1. ## Surjection

Let $\displaystyle f: X \to Y$ be a function. Prove that there exists a function $\displaystyle g: Y \to X$ such that $\displaystyle f \circ g = I_Y$ if and only if $\displaystyle f$ is a surjection.

So we first construct $\displaystyle g$(using axiom of choice) by picking a point in the preimage of $\displaystyle y$ for all $\displaystyle y$( $\displaystyle \overleftarrow{f}(Y)$). If $\displaystyle f(g(y)) = f(x) = y, \ \forall x \in X$ then $\displaystyle f$ is a surjection. If $\displaystyle f$ is a surjection, then $\displaystyle \forall y \in Y, \exists x \in X, y = f(x)$. Then $\displaystyle f(g(y)) = f(x) = y$ as required.

Is this correct?

2. Originally Posted by shilz222
Let $\displaystyle f: X \to Y$ be a function. Prove that there exists a function $\displaystyle g: Y \to X$ such that $\displaystyle f \circ g = I_Y$ if and only if $\displaystyle f$ is a surjection.
So we first construct $\displaystyle g$(using axiom of choice) by picking a point in the preimage of $\displaystyle y$ for all $\displaystyle y$( $\displaystyle \overleftarrow{f}(Y)$). If $\displaystyle f(g(y)) = f(x) = y, \ \forall x \in X$ then $\displaystyle f$ is a surjection. If $\displaystyle f$ is a surjection, then $\displaystyle \forall y \in Y, \exists x \in X, y = f(x)$. Then $\displaystyle f(g(y)) = f(x) = y$ as required.
Is this correct?
No it is most definitely not correct. You have confused the two-way proof.

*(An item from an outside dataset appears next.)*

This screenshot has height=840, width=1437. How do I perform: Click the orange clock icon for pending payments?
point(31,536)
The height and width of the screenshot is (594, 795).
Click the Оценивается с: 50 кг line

First assume that $\displaystyle g: Y \to X$ such that $\displaystyle f \circ g = I_Y$.
In which case there is no need to construct g because you already have it assumed.
Now just go about proving f is surjective.

That part done, then assume that f is surjective and go about constructing g such that $\displaystyle f \circ g = I_Y$.

3. didnt I do that? Plus it says prove that there exists a function $\displaystyle g: Y \to X$. THat is separate from the other part of the proof.

So the two parts are: Prove existence of function $\displaystyle g: Y \to X$, and the two-way proof.

So I proved: (1)$\displaystyle f \circ g = I_y \Leftrightarrow f$ is surjective and (2) that such a function $\displaystyle g: Y \to X$ exists.

So how come the question didn't given both functions $\displaystyle f: X \to Y$ and $\displaystyle g: Y \to X$?

4. Do you have difficulty understanding the problem? Here is what this problem says.
GIVEN $\displaystyle f: X \to Y$ be a function.
Now we are working in a universe of discourse where $\displaystyle f: X \to Y$ is a fixed function.

Now for the problem:
PROBLEM Prove that there exists a function $\displaystyle g: Y \to X$ such that $\displaystyle f \circ g = I_Y$ if and only if $\displaystyle f$ is a surjection.

1) Show that $\displaystyle g: Y \to X$ such that $\displaystyle f \circ g = I_Y$ implies that $\displaystyle f$ is a surjection.
Here the function g implicitly given from which you are proving something about the function f.

2) Show that $\displaystyle f$ is a surjection implies that there exists a function $\displaystyle g: Y \to X$ such that $\displaystyle f \circ g = I_Y$.
In this part, from an assumed property of f you are constructing a function g having a required property.

Now if you think you have done that, then you mistaken.

5. Originally Posted by shilz222
Actually the $\displaystyle \Leftarrow$ direction is as follows: Given $\displaystyle f$ is a surjection prove that there exists a function $\displaystyle g$ such that $\displaystyle f \circ g = I_Y$. It is here where we construct the function $\displaystyle g$.
Well, you have finally seen the light.
But of course, I said that in my very first reply.

The point of $\displaystyle f$ being a surjection means that the collection $\displaystyle \left\{ {\overleftarrow f (y)} \right\}_{y \in Y}$ forms a partition of $\displaystyle X$.
Now one does have to use the axiom of choice on that collection in order to construct $\displaystyle g$.